Ezekiel 10:18 says, “Then the glory of the Lord departed from over the threshold of the temple…” And just like that, He was gone.
The people were still gathered. The priests were still active. The rituals were still in motion. But God had walked out. And they didn’t even realise it.
That is the terrifying reality of apostasy. It does not always begin with open rebellion. Sometimes it begins with people going through the motions. Religion without repentance. Doctrine without awe. Worship without reverence. And over time, they no longer notice when God leaves. Because they’ve learned how to run the system without Him.
This is not just an Old Testament story. This is happening right now.
There are churches today where the seats are full, the lights are on, the music is loud, and the mood is just right. But God is not there. He has left. Not because He is unwilling. But because they no longer tremble at His Word. They want Him to serve their brand. To fit their agenda. To bless their programs. But they do not want Him to rule.
The book of Revelation shows us this again.
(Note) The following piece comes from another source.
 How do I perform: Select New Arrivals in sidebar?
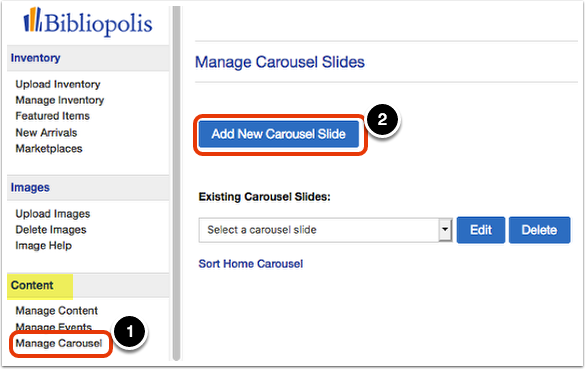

Jesus speaks to the church in Laodicea and says, “You say, I am rich, I have prospered, and I need nothing, not realizing that you are wretched, pitiable, poor, blind, and naked” (Revelation 3:17). They thought they were doing well. But Christ was standing outside, knocking.
He was not inside the church. He was outside it.
This is the scandal of many modern ministries. They measure success by numbers, influence, and engagement. They host conferences. They launch campuses. But they do not mourn over sin. They do not preach repentance. They do not make room for conviction. They have mastered performance, but lost the presence.
They forgot what Moses once said. “If Your presence will not go with us, do not bring us up from here” (Exodus 33:15). Moses would rather remain in the wilderness with God than enter the Promised Land without Him.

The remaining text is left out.